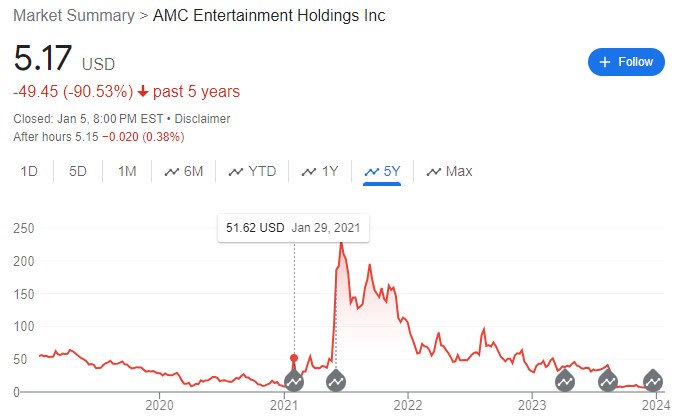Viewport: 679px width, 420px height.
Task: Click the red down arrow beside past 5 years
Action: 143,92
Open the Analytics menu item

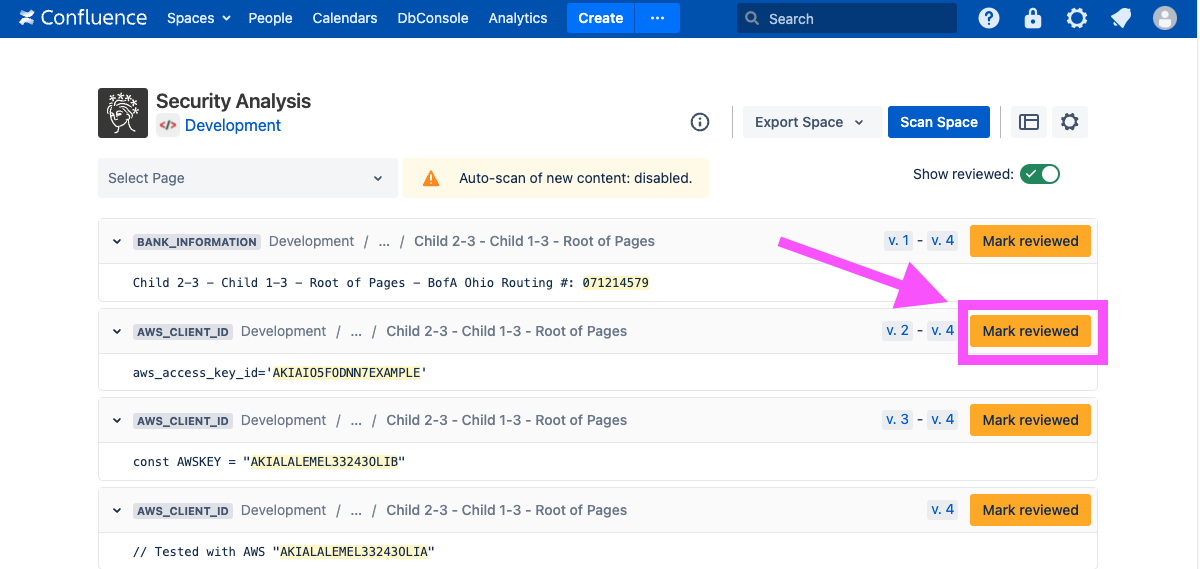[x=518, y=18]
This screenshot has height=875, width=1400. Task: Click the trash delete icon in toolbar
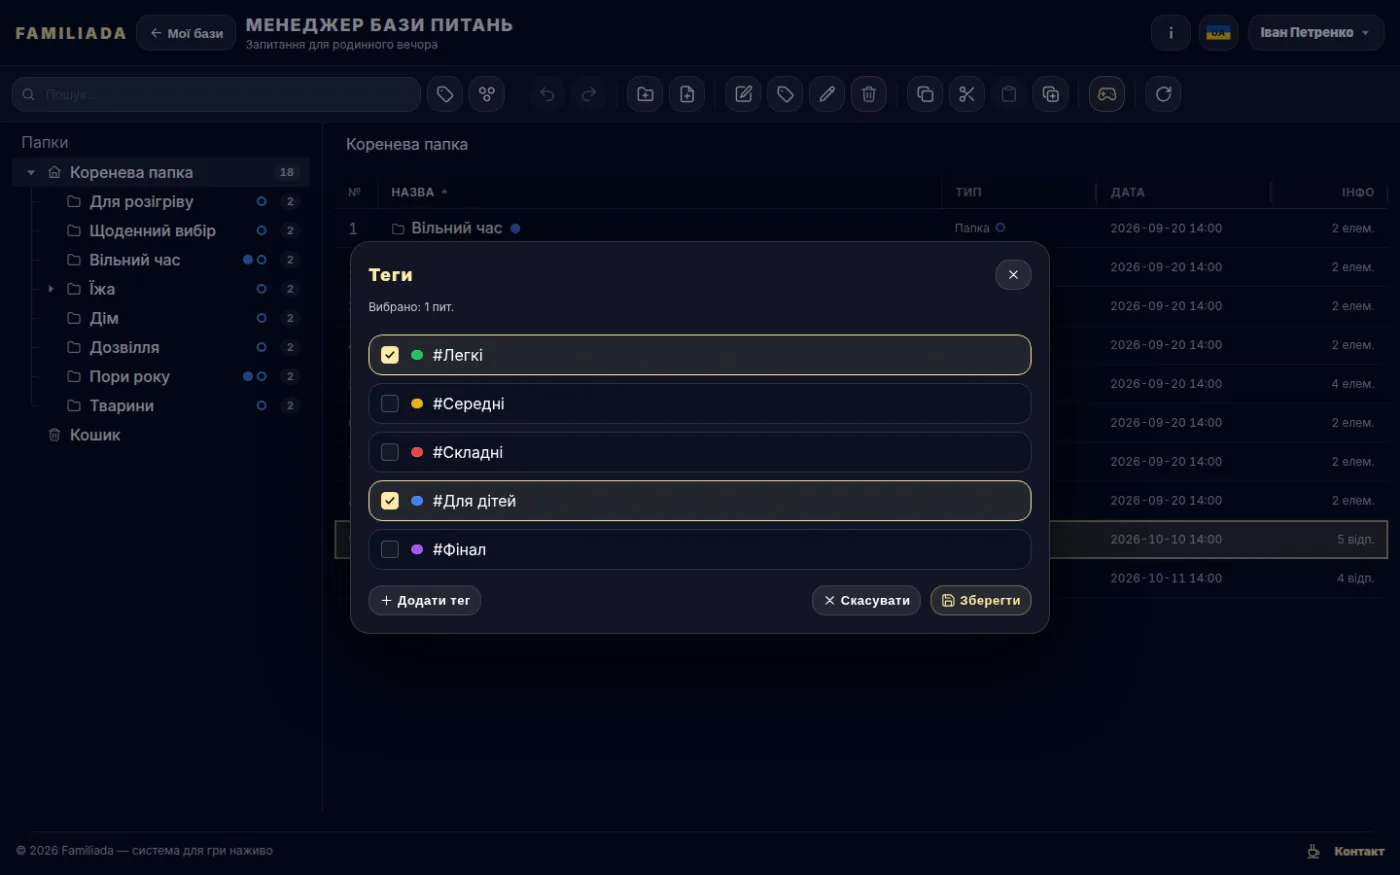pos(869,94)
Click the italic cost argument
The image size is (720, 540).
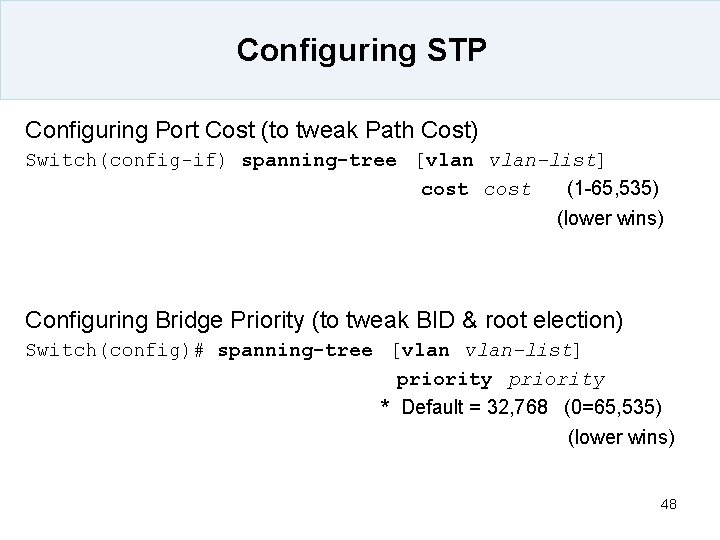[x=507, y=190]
==============================
Brief: Copy the entries above exactly from the line with "This screenshot has" down to their last line, both ends included. Do not copy any pictures.

Expected output:
This screenshot has height=875, width=1400. Task: Click the trash delete icon in toolbar
pos(869,94)
Click the italic cost argument
The image size is (720, 540).
[x=507, y=190]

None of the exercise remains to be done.